11. A method for verifying a route taken by a communication, the
method comprising: obtaining a communication transmitted by a
source entity, wherein: the communication includes data and digital
signatures, each of the digital signatures is generated based on at
least the data, and the digital signatures include: a digital
signature associated with the source entity, and a set of digital
signatures associated with at least a subset of intermediate
entities on a route taken by the communication; verifying the
digital signatures included in the communication; verifying whether
the entities associated with the digital signatures form an
expected route for the communication; and processing the data.
12. The method of claim 11, wherein the data is processed after
verifying the digital signatures and verifying that the entities
associated with the digital signatures included in the
communication form the expected route for the communication.
13. The method of claim 11, wherein the processing of the data
includes: begin processing the data; and finish processing the data
after verifying the digital signatures included in the
communications and verifying that the entities associated with the
digital signatures included in the communication form the expected
route for the communication.
14. The method of claim 11, wherein the communication further
includes header data, and wherein one of the digital signatures
included in the communication is generated further based on the
header data.
15. The method of claim 14, wherein the header data includes a
value indicative of an order in which the one of the digital
signatures is included in the communication.
16. The method of claim 11, wherein the set of digital signatures
are generated further based on the digital signature associated
with the source entity.
17. The method of claim 11, wherein a digital signature of the set
of digital signatures is included in the communication by an
intermediate entity on the route after verifying at least one of
the digital signatures included in the communication.
18. The method of claim 11, wherein the data is encrypted.
19. The method of claim 11, wherein the communication is in a JSON
Web Token (JWT) format including a "payload" key-value pair and a
"signatures" key-value pair, wherein: a value of the "payload"
key-pair includes the data, a value of the "signatures" key-pair
includes an array of objects, and each object in the array of
objects including: a "protected" key-value pair, and a "signature"
key-value pair, wherein: a value of the "protected" key-value pair
includes a value indicative of an order in which the digital
signatures are included in the communication, and a value of the
"signature" key-value pair including a digital signature included
in the communication.
20. A non-transitory computer-readable storage medium storing
instructions that when executed by a computer cause the computer to
perform a method for verifying a route taken by a communication,
the method comprising: obtaining a communication transmitted by a
source entity, wherein: the communication includes data and digital
signatures, each of the digital signatures is generated based on at
least the data, and the digital signatures include: a digital
signature associated with the source entity, and a set of digital
signatures associated with at least a subset of intermediate
entities on a route taken by the communication; verifying the
digital signatures included in the communication; verifying whether
the entities associated with the digital signatures form an
expected route for the communication; and processing the data.
Description
CROSS-REFERENCE TO RELATED APPLICATION(S)
[0001] This application is a continuation of U.S. application Ser.
No. 15/652,114, filed on Jul. 17, 2017, titled "SYSTEMS AND METHODS
FOR VERIFYING A ROUTE TAKEN BY A COMMUNICATION," which is a
continuation-in-part of U.S. application Ser.
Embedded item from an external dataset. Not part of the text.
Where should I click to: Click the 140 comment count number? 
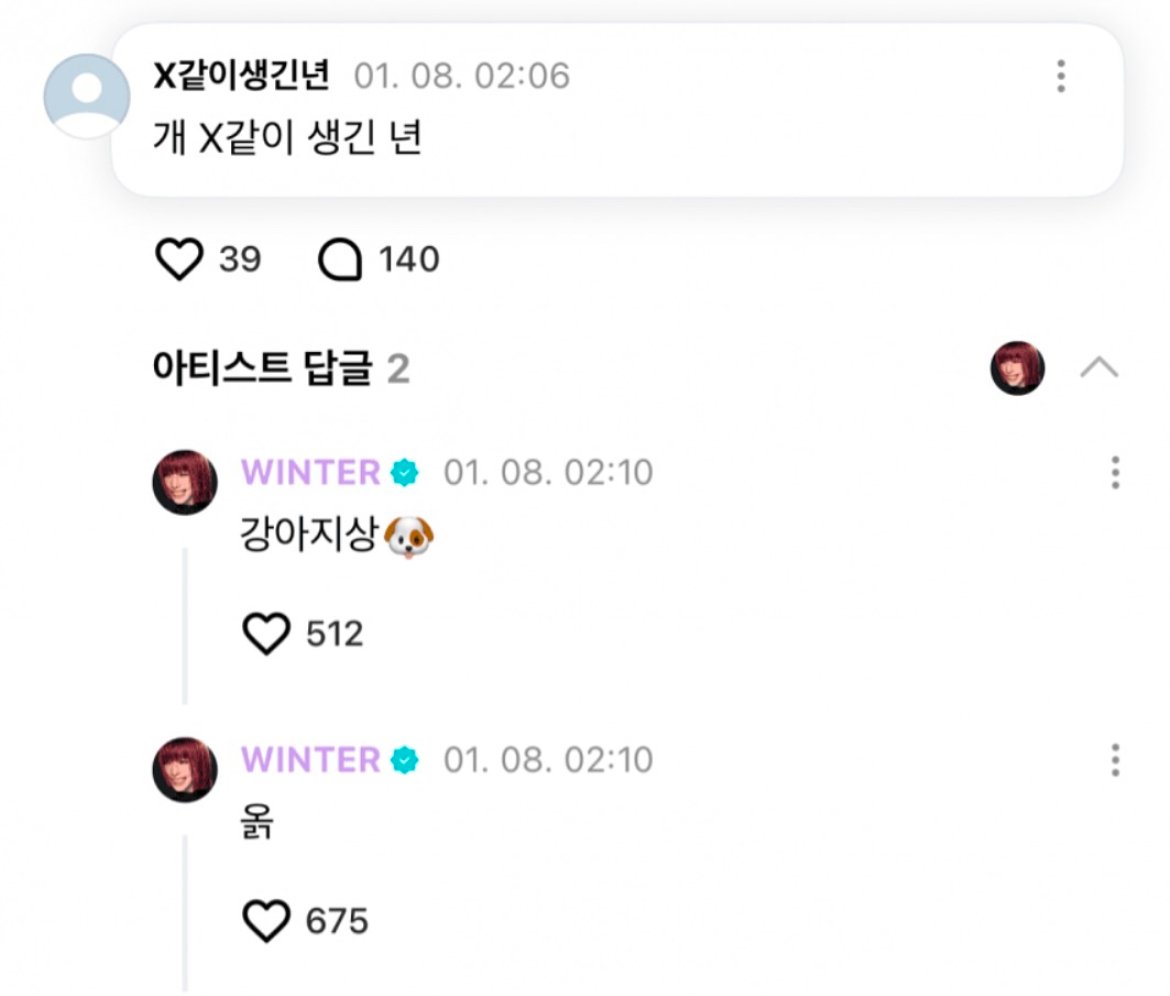[409, 260]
No. 15/588,533, filed
on May 5, 2017, titled "SYSTEMS AND METHODS FOR ENABLING TRUSTED
COMMUNICATIONS BETWEEN ENTITIES," which claims priority to U.S.
Provisional Application No. 62/332,271, filed on May 5, 2016,
titled "DEVICE AUTHENTICATION USING A CENTRAL REPOSITORY." The '533
application also claims priority to U.S. Provisional Application
No. 62/469,346, filed on Mar. 9, 2017, titled "METHODS AND SYSTEMS
FOR IDENTITY MANAGEMENT." Further, this application is related to
U.S. application Ser. No. 15/652,098, titled "SYSTEMS AND METHODS
FOR ENABLING TRUSTED COMMUNICATIONS BETWEEN CONTROLLERS," U.S.
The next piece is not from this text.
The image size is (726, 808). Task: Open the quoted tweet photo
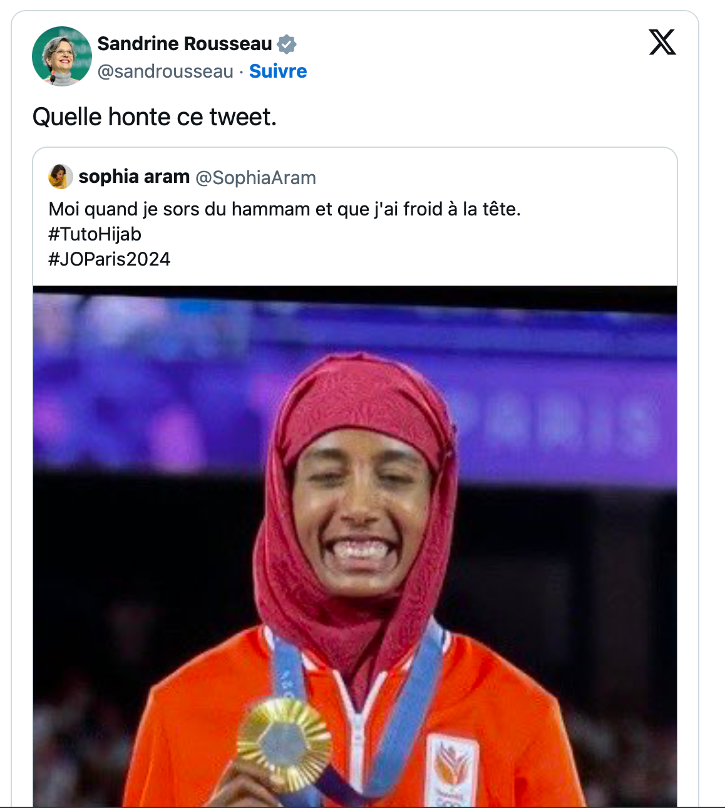point(355,546)
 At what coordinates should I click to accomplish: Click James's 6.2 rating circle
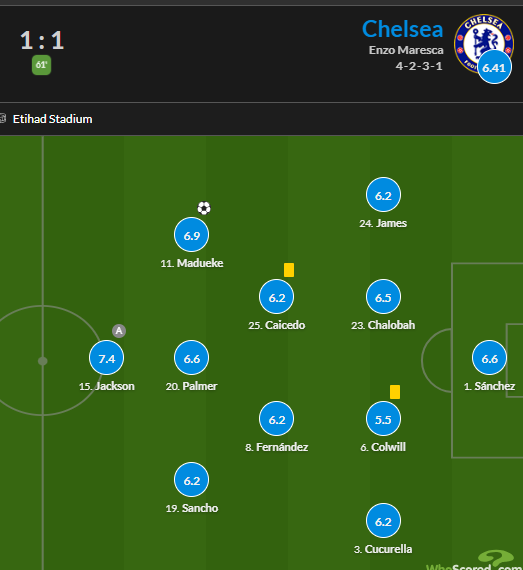[x=383, y=195]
application Ser. No. 15/652,108, titled "SYSTEMS AND METHODS FOR
MITIGATING AND/OR PREVENTING DISTRIBUTED DENIAL-OF-SERVICE
ATTACKS," and U.S. application Ser. No. 15/652,089, titled "SYSTEMS
AND METHODS FOR DISTRIBUTING PARTIAL DATA TO SUBNETWORKS," where
these three related applications were filed on Jul. 17, 2017. The
disclosures of all of the above applications are hereby
incorporated by reference in their entirety for all purposes.
TECHNICAL FIELD
[0002] The present disclosure relates to computer systems and
methods for verifying a route taken by a communication. More
particularly, the present disclosure relates to computer systems
and methods for verifying identities of the entities on a route
taken by a communication.
BACKGROUND
[0003] Public-key infrastructure (PKI) enables secure transfer of
information between entities without using usernames, passwords, or
shared secrets. However, a PKI deployment requires certificate
authorities (CAs) and validation authorities (VAs), which are
single points of failure. Therefore, if a CA or VA becomes disabled
or compromised, every entity that relies on the CA or the VA may
become more vulnerable to attacks, such as spoofing.
SUMMARY
[0004] In one embodiment, a device for verifying a route taken by a
communication may include one or more processors configured to
obtain a communication transmitted by a source entity. The
communication may include data and digital signatures, and each of
the digital signatures may be generated based on at least the data.
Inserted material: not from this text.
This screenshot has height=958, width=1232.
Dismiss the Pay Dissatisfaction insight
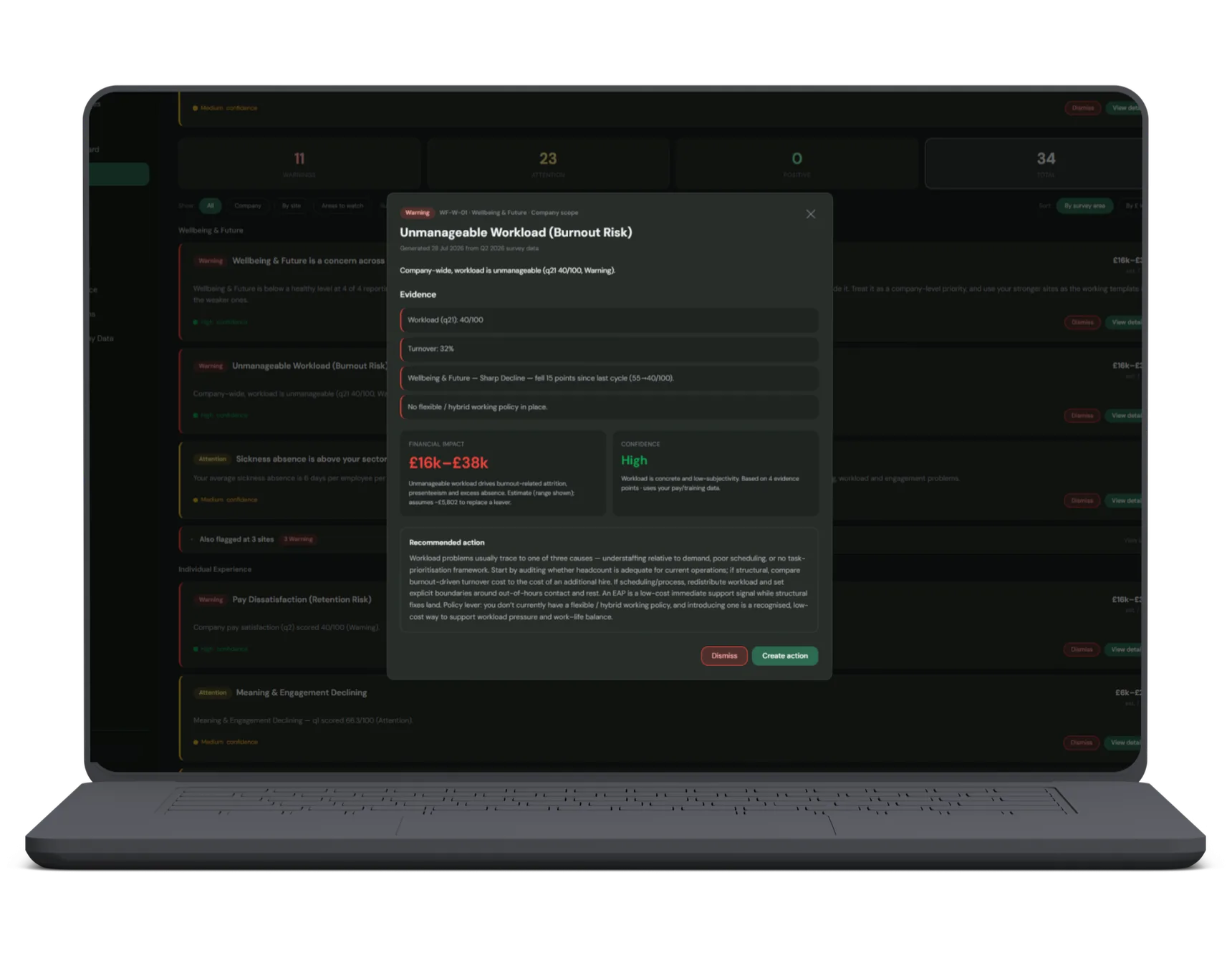pyautogui.click(x=1082, y=649)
Further, the digital signatures may include a digital signature
associated with the source entity, and a set of digital signatures
associated with at least a subset of intermediate entities on a
route taken by the communication. The one or more processors may be
further configured to verify the digital signatures included in the
communication, verify whether the entities associated with the
digital signatures form an expected route for the communication,
and process the data.
[0005] In another embodiment, a method for verifying a route taken
by a communication may include obtaining a communication
transmitted by a source entity. The communication may include data
and digital signatures, and each of the digital signatures may be
generated based on at least the data. Further, the digital
signatures may include a digital signature associated with the
source entity, and a set of digital signatures associated with at
least a subset of intermediate entities on a route taken by the
communication. The method may further include verifying the digital
signatures included in the communication, verifying whether the
entities associated with the digital signatures form an expected
route for the communication, and processing the data.
[0006] In yet another embodiments, a non-transitory
computer-readable storage medium storing instructions that when
executed by a computer cause the computer to perform a method for
verifying a route taken by a communication includes obtaining a
communication transmitted by a source entity. The communication may
include data and digital signatures, and each of the digital
signatures may be generated based on at least the data. Further,
the digital signatures may include a digital signature associated
with the source entity, and a set of digital signatures associated
with at least a subset of intermediate entities on a route taken by
the communication. The method may further include verifying the
digital signatures included in the communication, verifying whether
the entities associated with the digital signatures form an
expected route for the communication, and processing the data.
BRIEF DESCRIPTION OF THE DRAWINGS
[0007] FIG. 1 illustrates an example of a communication system in
accordance with the disclosed embodiments.
[0008] FIG. 2 illustrates another example of a communication system
in accordance with the disclosed embodiments.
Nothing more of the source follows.